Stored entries

*** Block opens ***

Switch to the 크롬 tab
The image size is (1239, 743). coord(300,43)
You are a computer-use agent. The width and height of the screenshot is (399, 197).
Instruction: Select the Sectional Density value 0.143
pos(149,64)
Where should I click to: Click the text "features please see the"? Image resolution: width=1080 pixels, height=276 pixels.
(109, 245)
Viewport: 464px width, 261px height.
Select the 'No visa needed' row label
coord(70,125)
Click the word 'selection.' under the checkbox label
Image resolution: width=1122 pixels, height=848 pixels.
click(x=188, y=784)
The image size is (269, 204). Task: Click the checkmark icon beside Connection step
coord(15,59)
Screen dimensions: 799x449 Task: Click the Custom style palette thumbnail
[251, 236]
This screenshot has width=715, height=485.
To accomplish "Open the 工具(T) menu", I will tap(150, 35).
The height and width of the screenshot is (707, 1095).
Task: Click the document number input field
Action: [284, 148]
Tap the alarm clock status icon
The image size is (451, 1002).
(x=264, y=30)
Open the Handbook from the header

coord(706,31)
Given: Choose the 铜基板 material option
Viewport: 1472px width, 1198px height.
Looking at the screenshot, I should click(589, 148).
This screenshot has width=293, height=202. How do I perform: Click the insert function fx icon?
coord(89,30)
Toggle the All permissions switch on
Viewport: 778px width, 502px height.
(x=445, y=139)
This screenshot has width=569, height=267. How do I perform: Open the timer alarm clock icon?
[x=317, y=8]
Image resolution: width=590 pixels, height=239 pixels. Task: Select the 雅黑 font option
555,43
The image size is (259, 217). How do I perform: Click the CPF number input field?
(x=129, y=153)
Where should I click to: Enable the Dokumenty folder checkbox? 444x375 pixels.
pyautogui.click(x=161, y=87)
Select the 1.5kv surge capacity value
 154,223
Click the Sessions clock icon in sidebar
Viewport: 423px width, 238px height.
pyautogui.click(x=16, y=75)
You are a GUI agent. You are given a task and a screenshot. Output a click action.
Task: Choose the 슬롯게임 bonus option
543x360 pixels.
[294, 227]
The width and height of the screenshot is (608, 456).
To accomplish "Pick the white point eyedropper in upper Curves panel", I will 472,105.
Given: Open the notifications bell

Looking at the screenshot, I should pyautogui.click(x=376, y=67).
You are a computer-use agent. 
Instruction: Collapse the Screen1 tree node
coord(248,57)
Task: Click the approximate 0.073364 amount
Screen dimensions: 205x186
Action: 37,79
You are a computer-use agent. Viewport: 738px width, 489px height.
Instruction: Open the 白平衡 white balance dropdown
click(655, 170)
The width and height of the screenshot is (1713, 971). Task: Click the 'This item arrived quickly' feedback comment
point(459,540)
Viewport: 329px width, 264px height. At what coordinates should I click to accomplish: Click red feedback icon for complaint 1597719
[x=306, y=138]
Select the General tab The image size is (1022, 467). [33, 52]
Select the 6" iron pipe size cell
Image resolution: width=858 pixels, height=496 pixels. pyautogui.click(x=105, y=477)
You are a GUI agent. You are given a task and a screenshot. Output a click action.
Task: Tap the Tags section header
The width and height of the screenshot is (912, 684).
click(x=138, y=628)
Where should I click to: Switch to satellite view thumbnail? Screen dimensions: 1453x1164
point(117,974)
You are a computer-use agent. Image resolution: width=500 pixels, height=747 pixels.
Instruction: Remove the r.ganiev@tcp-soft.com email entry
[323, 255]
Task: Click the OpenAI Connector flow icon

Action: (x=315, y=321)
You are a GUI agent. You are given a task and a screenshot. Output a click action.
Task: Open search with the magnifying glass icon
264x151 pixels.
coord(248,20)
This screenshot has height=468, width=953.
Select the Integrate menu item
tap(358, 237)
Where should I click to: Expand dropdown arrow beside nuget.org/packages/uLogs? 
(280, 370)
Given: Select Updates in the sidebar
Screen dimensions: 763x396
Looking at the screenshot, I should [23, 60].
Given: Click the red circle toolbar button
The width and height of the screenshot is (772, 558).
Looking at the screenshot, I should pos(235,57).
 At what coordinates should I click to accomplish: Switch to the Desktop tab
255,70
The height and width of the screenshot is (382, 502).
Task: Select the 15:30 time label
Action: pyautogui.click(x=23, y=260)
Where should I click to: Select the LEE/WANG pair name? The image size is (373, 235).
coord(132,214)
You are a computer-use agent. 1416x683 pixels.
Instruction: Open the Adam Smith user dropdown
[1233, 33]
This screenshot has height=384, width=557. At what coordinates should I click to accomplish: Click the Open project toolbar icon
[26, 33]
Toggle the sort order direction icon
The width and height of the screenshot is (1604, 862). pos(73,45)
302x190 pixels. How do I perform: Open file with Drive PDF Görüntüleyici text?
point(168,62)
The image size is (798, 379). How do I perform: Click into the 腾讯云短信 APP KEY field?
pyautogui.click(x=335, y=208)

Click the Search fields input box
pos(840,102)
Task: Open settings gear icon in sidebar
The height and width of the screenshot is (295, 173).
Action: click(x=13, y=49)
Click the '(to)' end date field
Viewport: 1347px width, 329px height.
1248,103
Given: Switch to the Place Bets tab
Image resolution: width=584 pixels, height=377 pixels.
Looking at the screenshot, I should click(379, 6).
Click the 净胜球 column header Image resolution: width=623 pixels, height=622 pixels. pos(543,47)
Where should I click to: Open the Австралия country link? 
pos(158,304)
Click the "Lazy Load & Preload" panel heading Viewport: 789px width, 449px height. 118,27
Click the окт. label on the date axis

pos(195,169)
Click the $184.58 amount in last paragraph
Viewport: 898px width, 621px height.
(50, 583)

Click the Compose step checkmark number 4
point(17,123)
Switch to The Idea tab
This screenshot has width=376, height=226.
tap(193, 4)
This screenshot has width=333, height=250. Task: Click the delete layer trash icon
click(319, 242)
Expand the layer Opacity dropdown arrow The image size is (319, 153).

*** Block closes ***

Task details: If a line in the records above includes the string "Choose", copy it.

Exercise output:
Given: Choose the 铜基板 material option
Task: Choose the 슬롯게임 bonus option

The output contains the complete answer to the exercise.